Because you are disabled.

File for disability benefits.

Appeal your case.

How you presented your initial application was the best you could do at that time given what you knew and were told.

But, if you were not successful, appeal (1) because you are disabled and (2) because you can improve on your presentation.

Friday, March 14, 2014

Diabetes, Peripheral Neuropathy, Charcot Foot.

The claimant complained of “diabetes, degenerative discs in her back, high blood pressure, bronchial problems, arthritis, and swelling and numbness in her right foot.”  The Administrative Law Judge “found that Plaintiff suffered from diabetes, a back disorder, obesity, and chronic obstructive pulmonary disease . . . .”

In this appeal, the claimant argued that the ALJ’s residual functional capacity assessment did not include all of her limitations and that the vocational expert’s testimony was based on a hypothetical that did not include all her limitations.

SOURCE DATA:
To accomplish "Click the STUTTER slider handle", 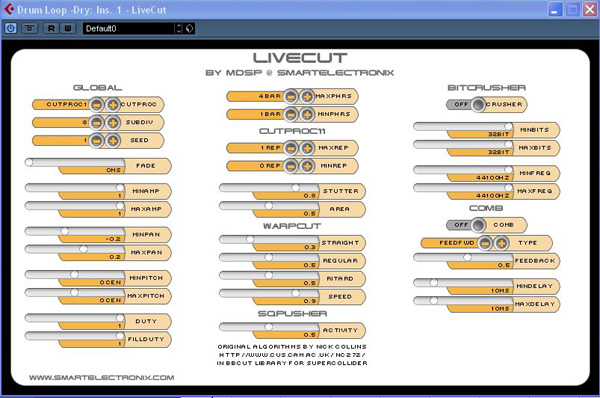I will point(295,188).

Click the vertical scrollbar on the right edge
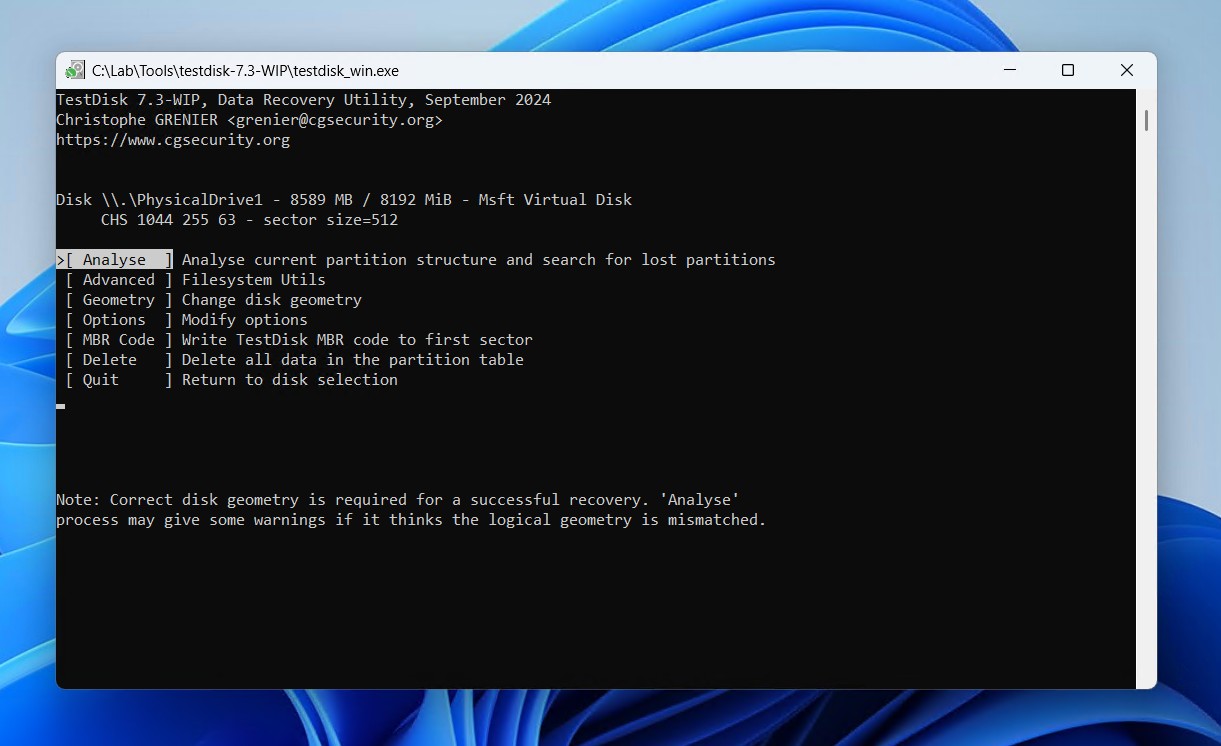tap(1146, 120)
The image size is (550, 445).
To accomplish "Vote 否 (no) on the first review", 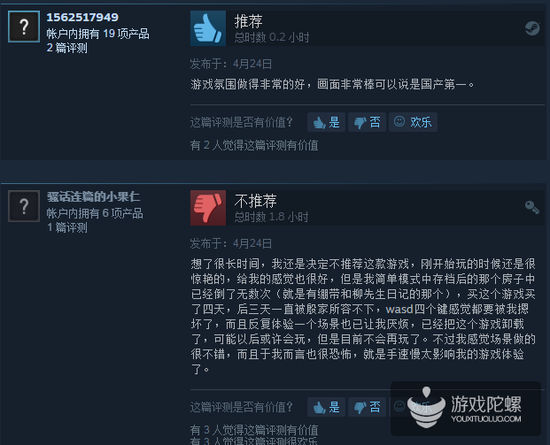I will click(367, 122).
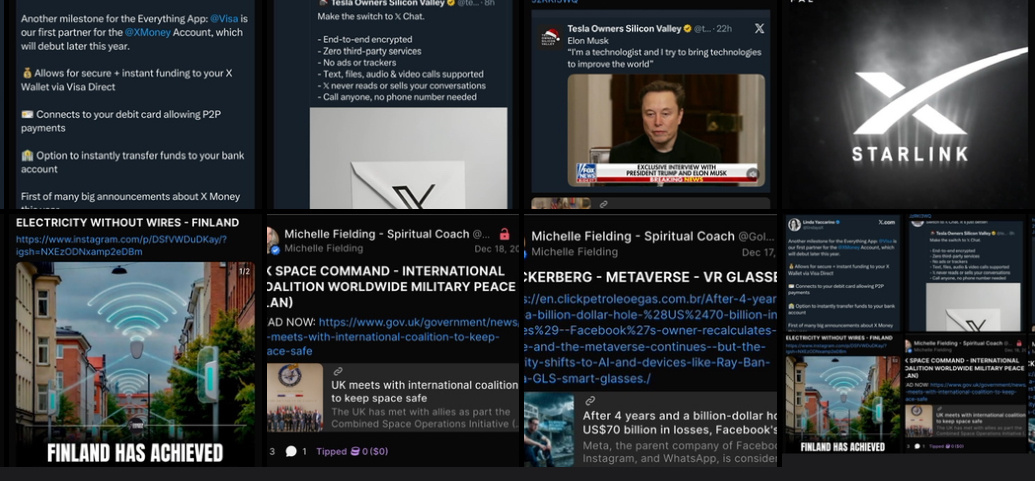Screen dimensions: 1035x481
Task: Open the clickpetroleoegas.com.br article link
Action: tap(651, 338)
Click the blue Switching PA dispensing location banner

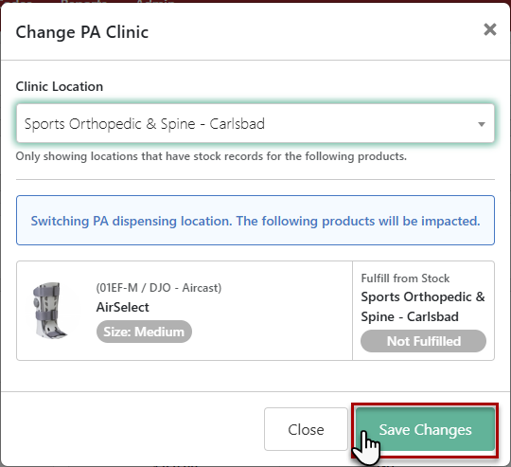pos(255,220)
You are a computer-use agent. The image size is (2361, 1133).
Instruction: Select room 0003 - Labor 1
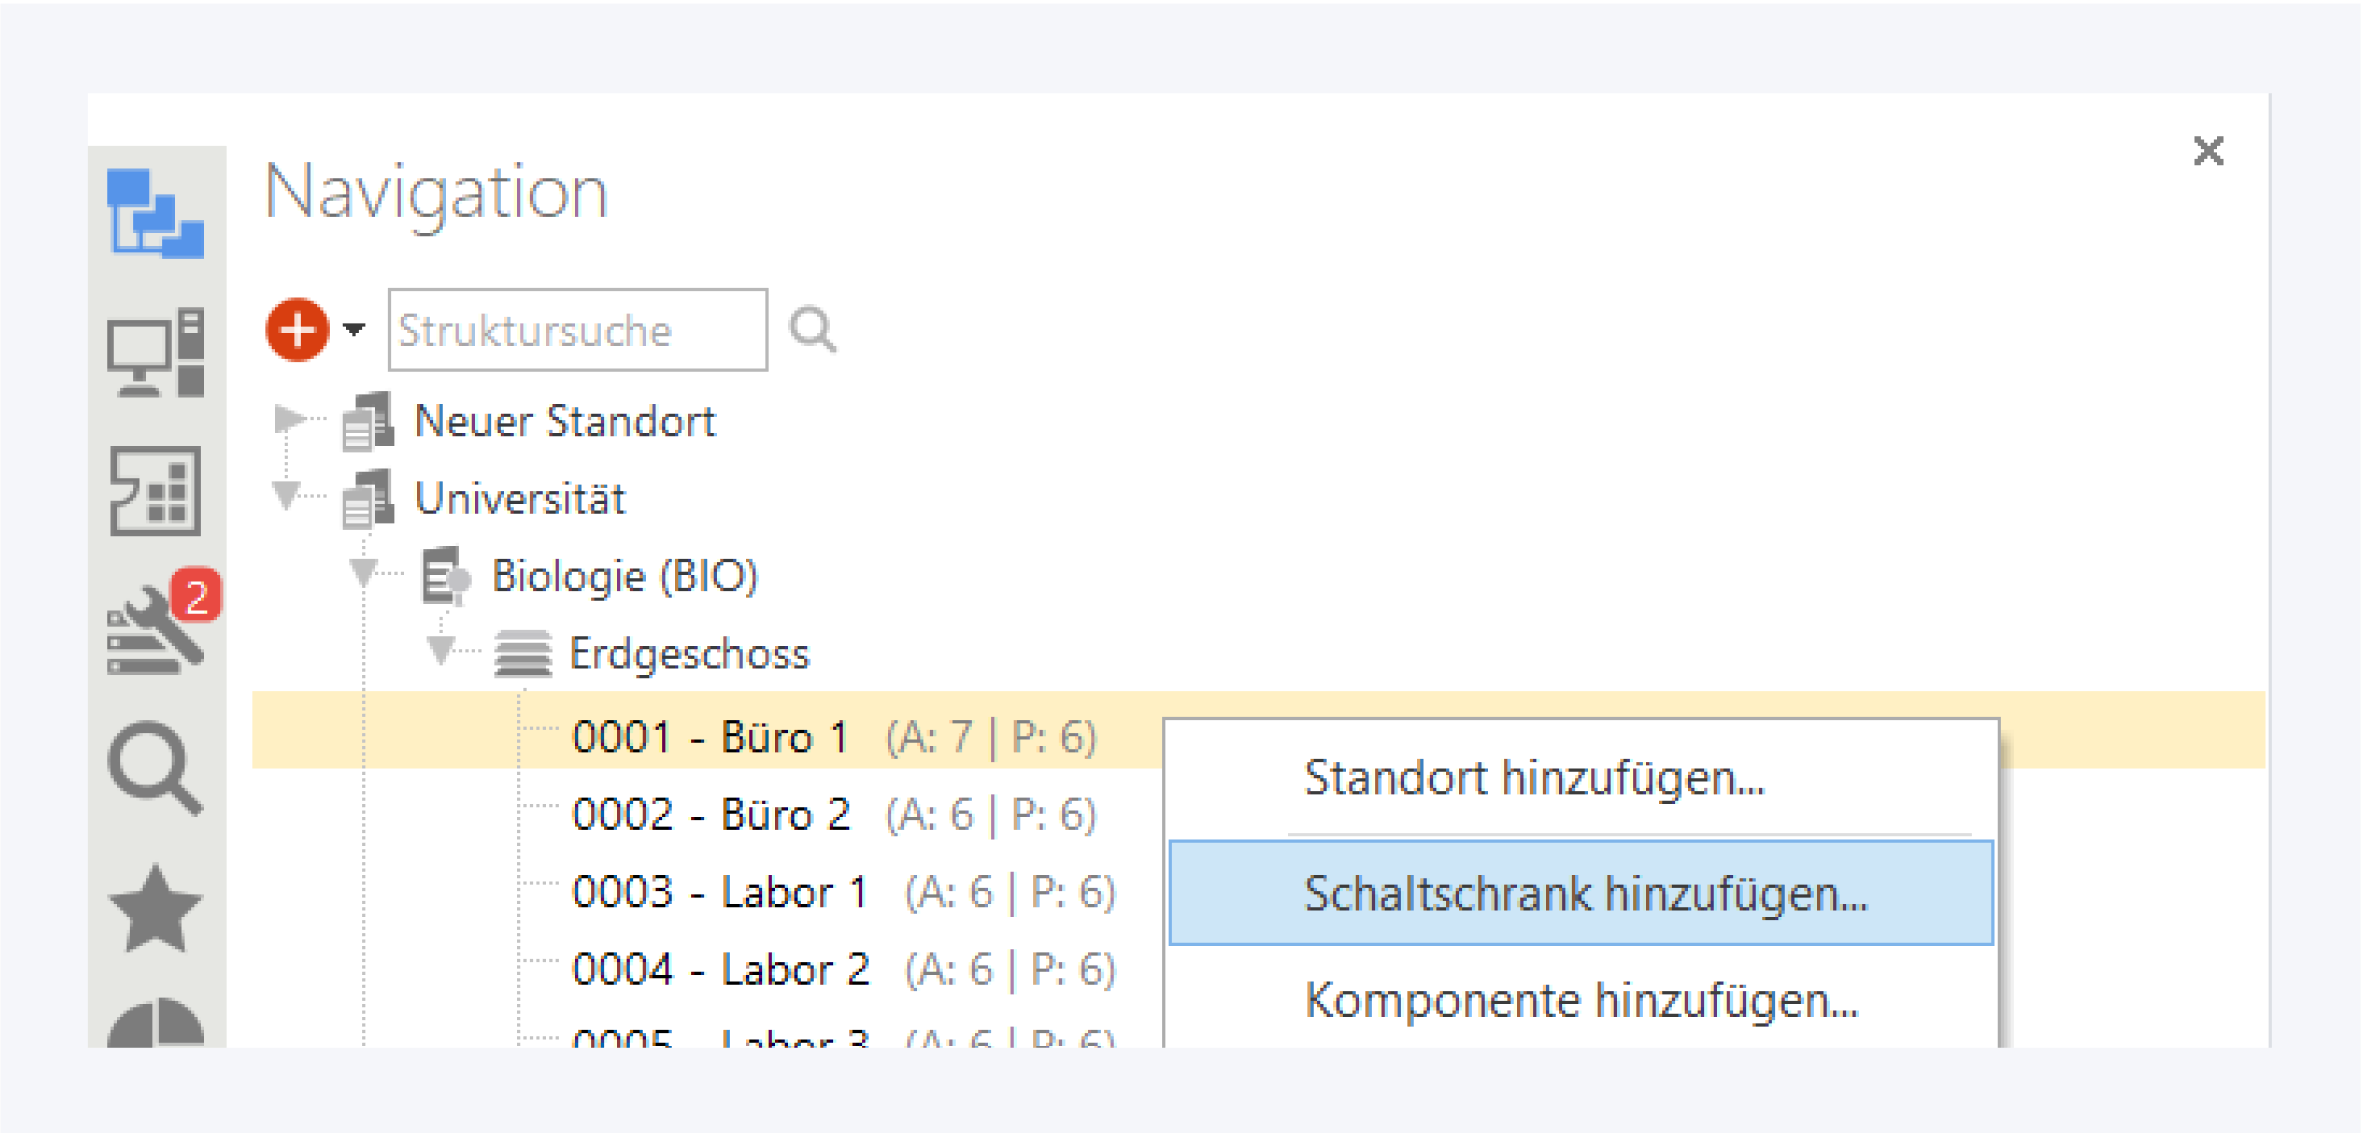pos(720,892)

TASK INSTRUCTIONS:
1. Copy the stretch of the disability benefits post from "Because you are disabled." through "on your presentation." word for word.
2. According to the disability benefits post, which conditions did the Administrative Law Judge find the plaintiff suffered from?

ANSWERS FOR THIS EXERCISE:
1.
Because you are disabled.

File for disability benefits.

Appeal your case.

How you presented your initial application was the best you could do at that time given what you knew and were told.

But, if you were not successful, appeal (1) because you are disabled and (2) because you can improve on your presentation.

2. Diabetes, a back disorder, obesity, and chronic obstructive pulmonary disease.